By saying no, by Doing no, you have discovered the power of No. The same goes for the power of Yes, through saying yes I will post, Yes I post, your experience the power of yes. The predators mind need to hear no I will not do such and such in order to feed you. The no can be so much more powerful by adding a yes to it for an action that reinforces the no. No I will not drink, combined with yes I will post is a powerful way to battle the predators mind.
 
I signed up to this forum ~2006, and started posting at that time, but by my own judgement my posts were to noisy and self-centered, so I stopped. I told myself I would work on myself, then ended up quite misdirected, intermittantly lurking and "catching up" on these forums. I have purchased and read ISOTM, SHOTW and PolPon in that time, so it was not all wasted, but I have wasted a lot of time and effort that could have been contributed to the growth of this network. I already have a small amount of "what if's", and that session quote about fence-sitting, I feel that to be all to true.
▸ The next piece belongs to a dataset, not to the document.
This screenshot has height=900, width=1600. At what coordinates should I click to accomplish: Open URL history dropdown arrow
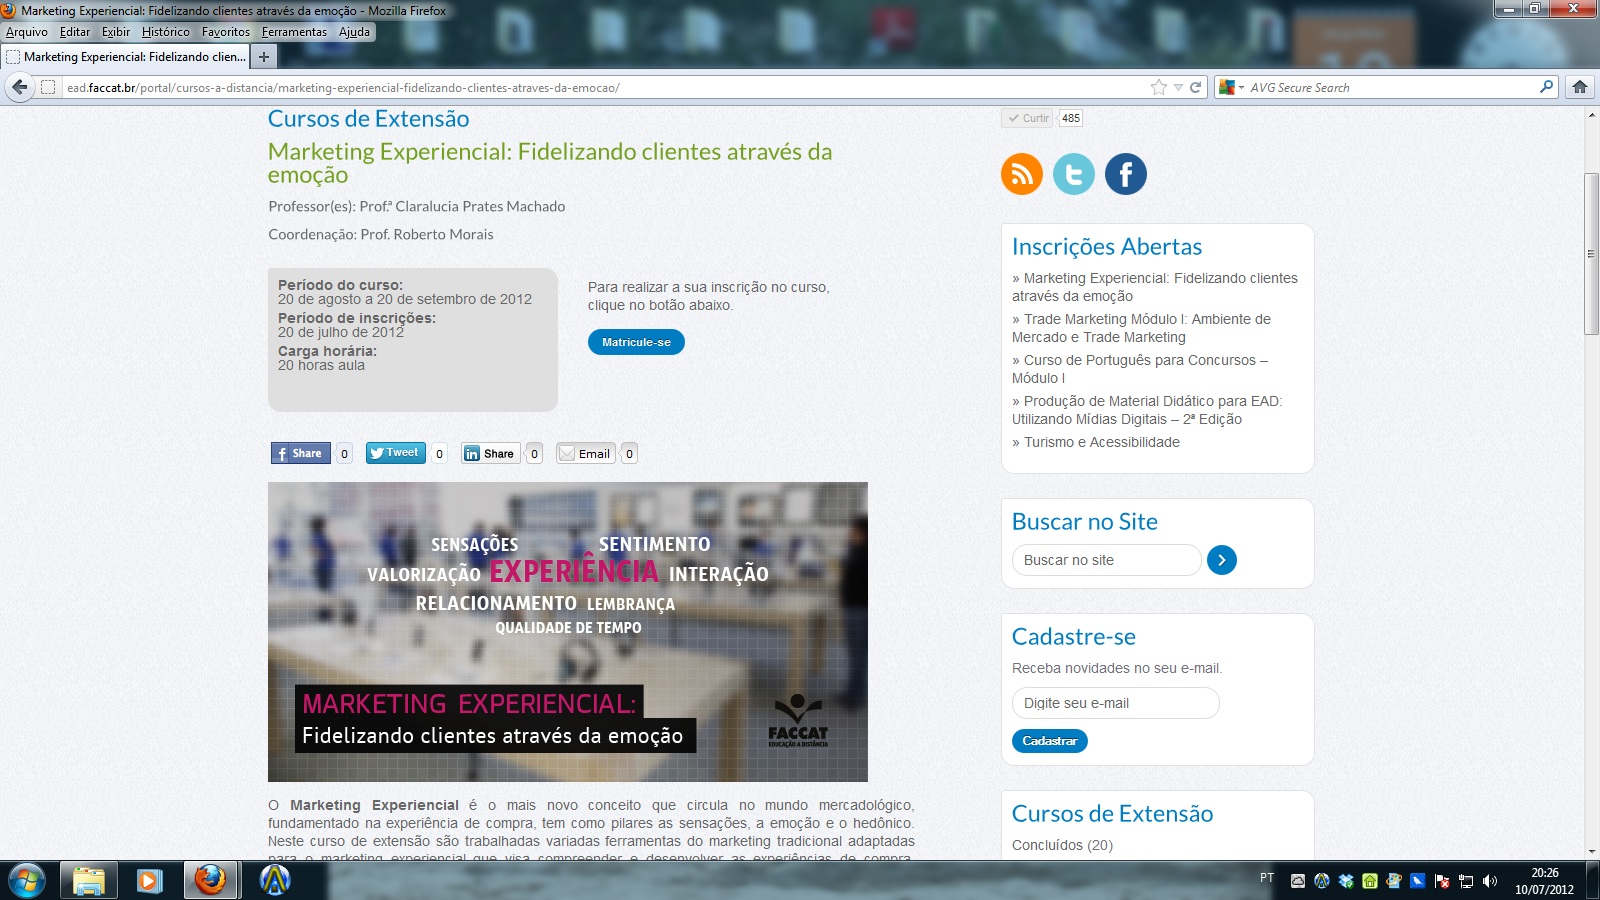pos(1178,87)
Good to hear another battle won, rolyateel, I have faced that particular foe myself.

Thanks, Vulcan, all
 
Just great...
Along with all the other 3D realities that I have to deal with no I have GUILT.
It's almost like Catholicism :/

My name is Steve and this is my first post on the forum.
I've lurked around here for several months and I have had several thoughts that I have written up and let sit for a day without hitting the 'post' button in order to not generate noise on the forum.
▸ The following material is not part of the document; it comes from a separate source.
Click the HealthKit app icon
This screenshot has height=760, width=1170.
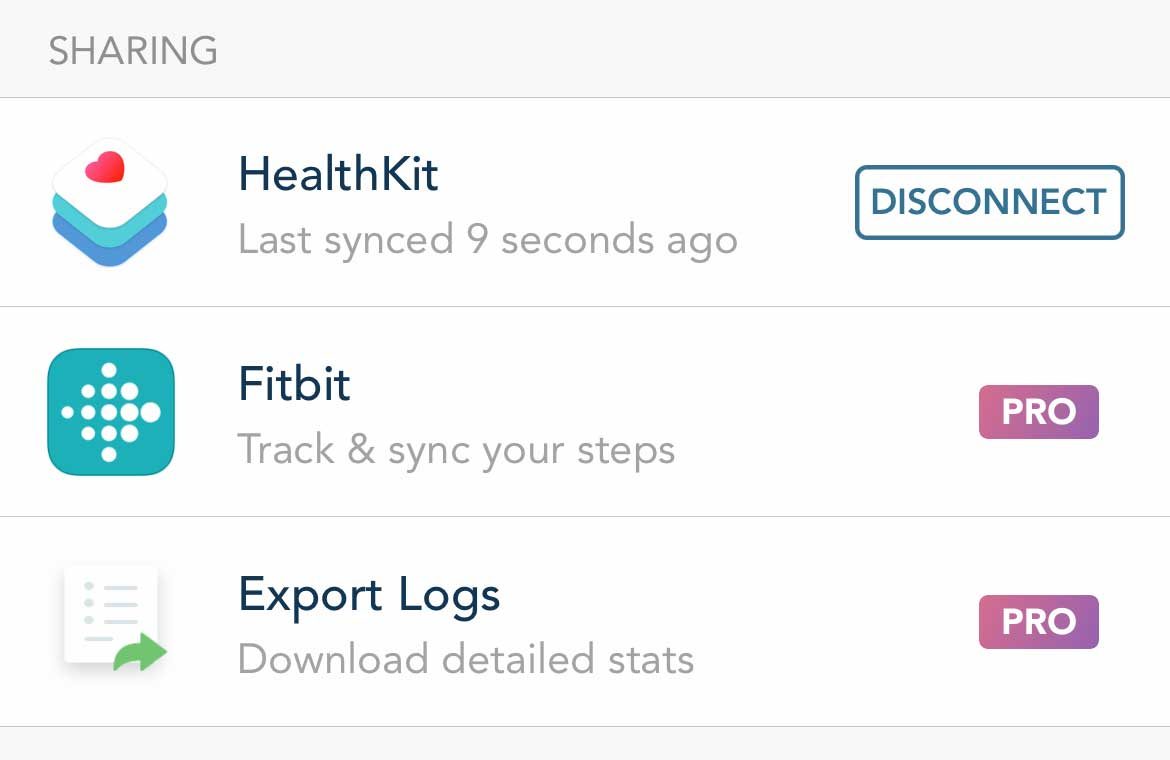pyautogui.click(x=110, y=200)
Very few topics on this forum have jolted me into posting anything until I came across this one. I had forgotton or obscurred that reply from the 'C's during my reading, but now after revisiting it I can see that I need to participate and generate my noise.

Thanks for reading

Steve
 
Hi SnoDog,

Could you post a brief intro in the Newbies section? Read through that section to get a feel of how others have done so. Thanks. :)
 
Vulcan59 said:
Hi SnoDog,

Could you post a brief intro in the Newbies section? Read through that section to get a feel of how others have done so. Thanks. :)
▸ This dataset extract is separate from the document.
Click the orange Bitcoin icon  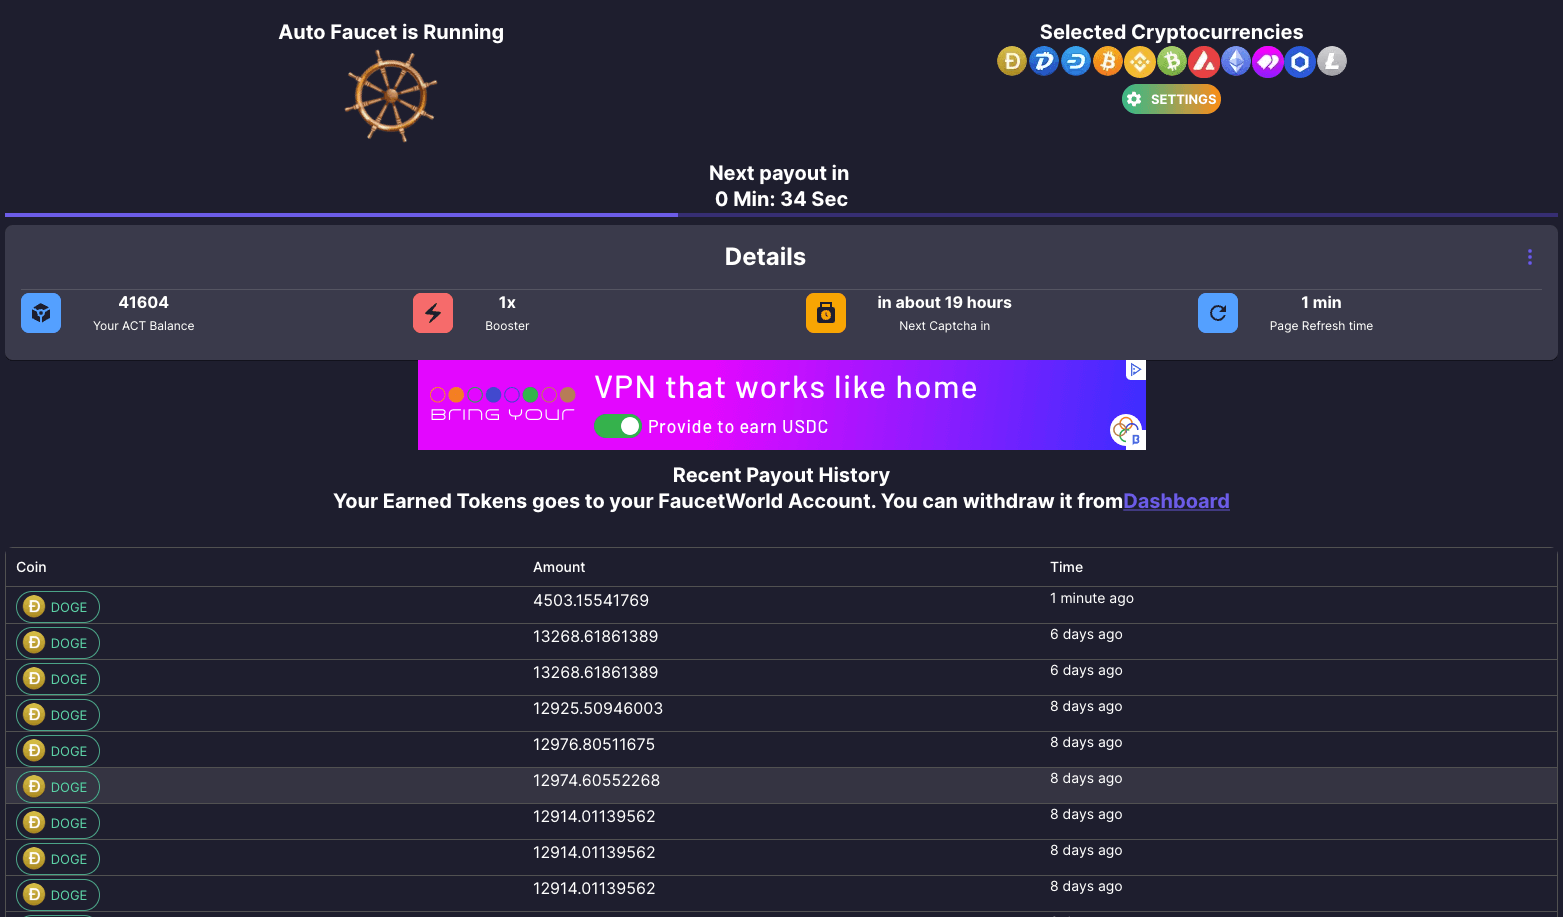pos(1107,62)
Indeed! An intro post is a great way to get into the groove of posting more often!
 
rolyateel,

Your post really hit home. It could of been me writing that post. Had the same battle to overcome, only BEER is my preference. I agree with you and also would like to thank all involved in posting. If someone is serious about the work it seems to make changing your programs easier, along with support from forum members /guests.

Congrats !

William Chittick - The Sufi Path of Love " People drink wine because it brings intoxication. Sobriety, from which the Sufi desires to escape, is self-existence with all its concomitants. Intoxication is the obliteration of self awareness and of thoughts and motives connected to the ego."

Catalyst
 
It's 2:30 in the morning where I am, but this post has topic has hit a nerve, so after tossing and turning for an hour, here I am.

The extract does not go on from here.